United States District Court, S.D. West Virginia, Charleston

January 23, 2019

SHERRY A. TULK, Plaintiff,
v.
MARSHALL UNIVERSITY, JEROME GILBERT, WEST VIRGINIA UNIVERSITY, WEST VIRGINIA REED COLLEGE OF MEDIA, CHAD MEZERA, GORDON GEE, WEST VIRGINIA STATE UNIVERSITY REED COLLEGE OF MEDIA, MARSHALL COLLEGE OF ARTS & MEDIA, and SANRDA REED, Defendants.

          PROPOSED FINDINGS AND RECOMMENDATION

          Dwane L. Tinsley United States Magistrate Judge.

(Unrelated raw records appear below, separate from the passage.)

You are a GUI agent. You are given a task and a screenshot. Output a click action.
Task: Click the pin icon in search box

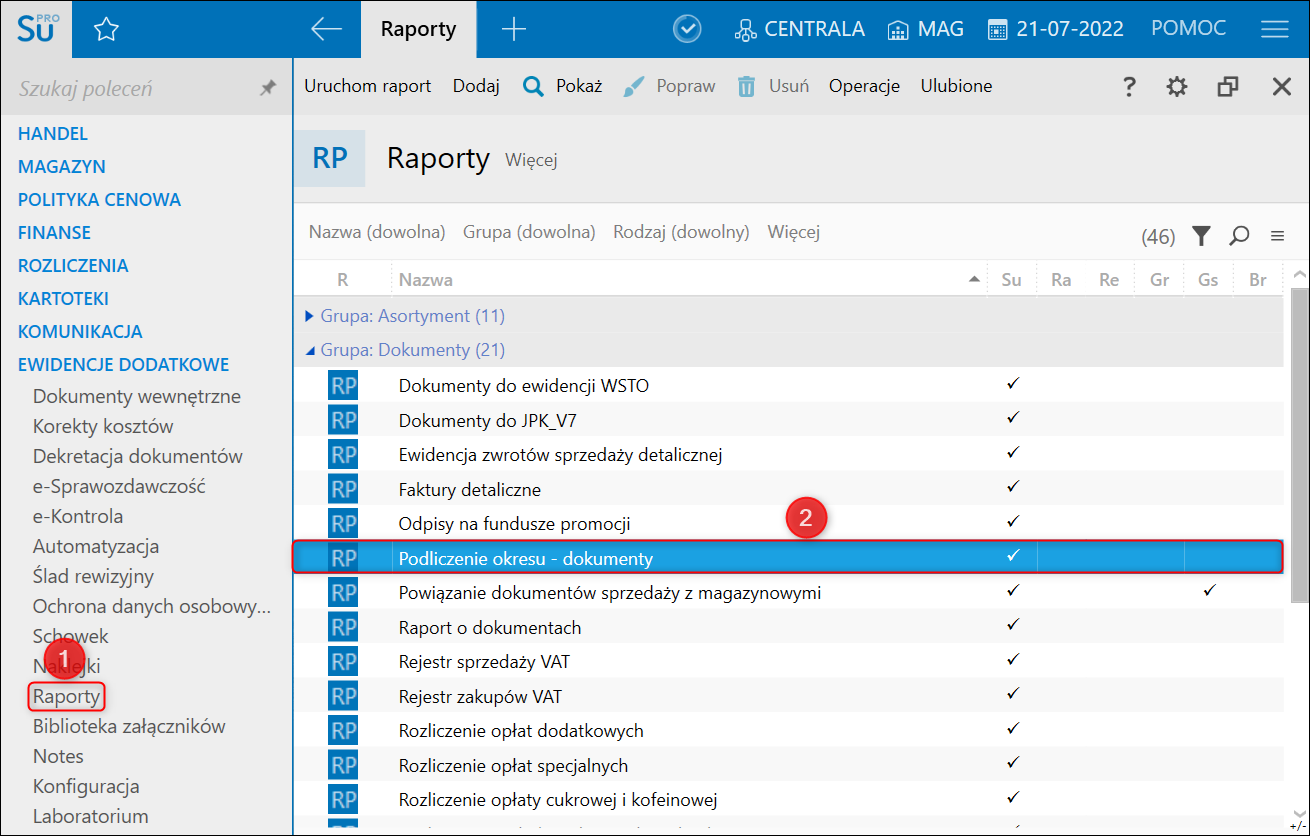[267, 88]
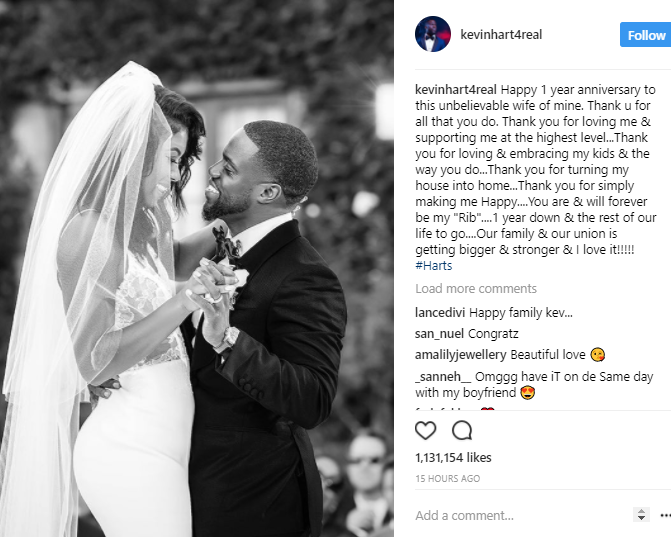This screenshot has width=671, height=537.
Task: Expand Load more comments
Action: tap(476, 289)
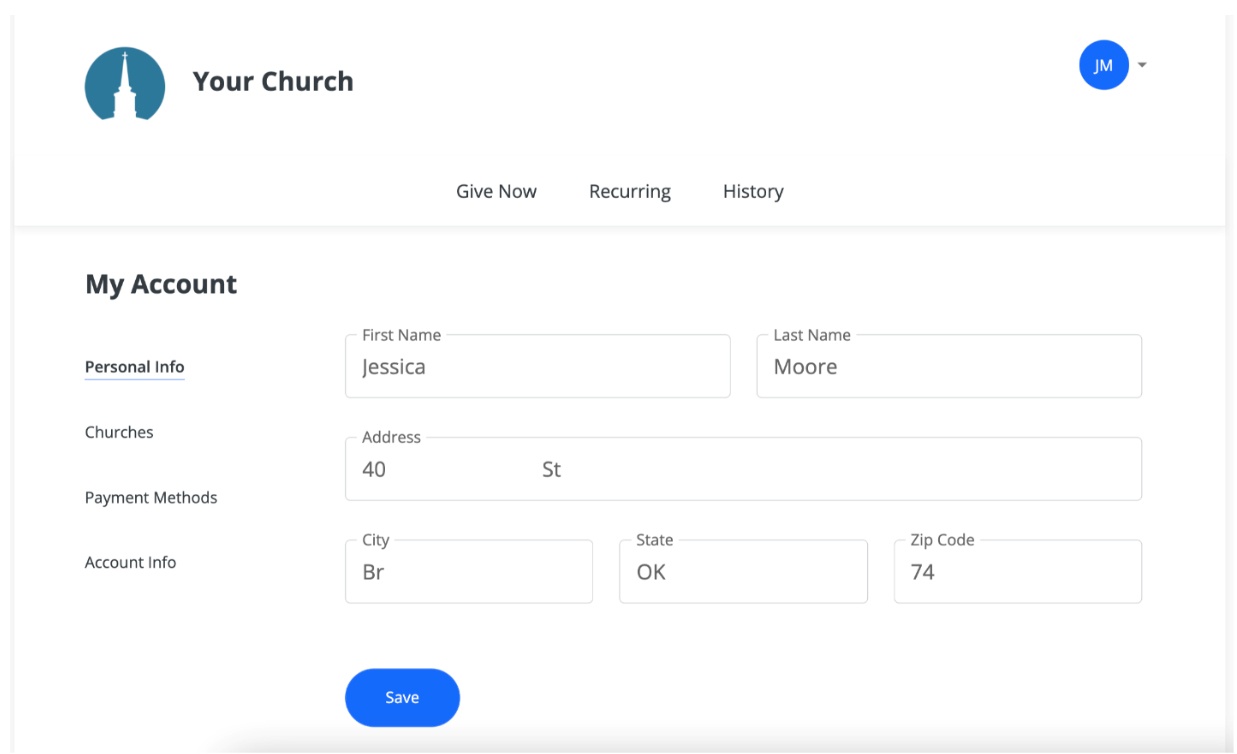Select Account Info in the sidebar

tap(130, 562)
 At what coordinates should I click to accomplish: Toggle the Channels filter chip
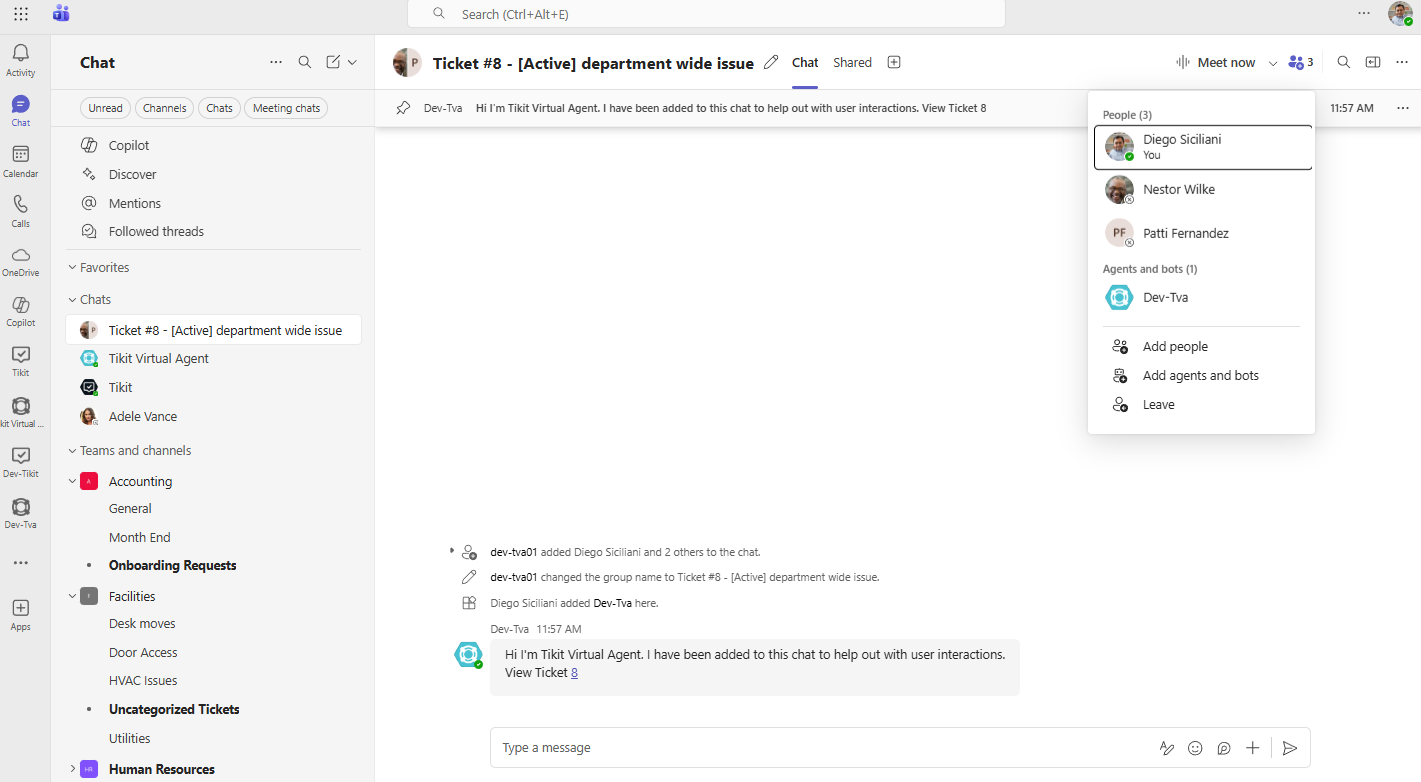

         This matter is assigned to the Honorable John T. Copenhaver, Jr., Senior United States District Judge, and it is referred to the undersigned United States Magistrate Judge for submission of proposed findings and a recommendation for disposition, pursuant to 28 U.S.C. § 636(b)(1)(B). Pending before the court is the plaintiff's Motion for Declaring Default Judgment (ECF No. 10).

         PROCEDURAL HISTORY

         On May 30, 2017, the plaintiff filed an Application to Proceed Without Prepayment of Fees and Costs (ECF No. 1) and the instant Complaint (ECF No. 2), alleging copyright infringement by the defendants. The matter is before the undersigned for initial screening pursuant to 28 U.S.C. § 1915(e)(2)(B), and service of process has not yet occurred.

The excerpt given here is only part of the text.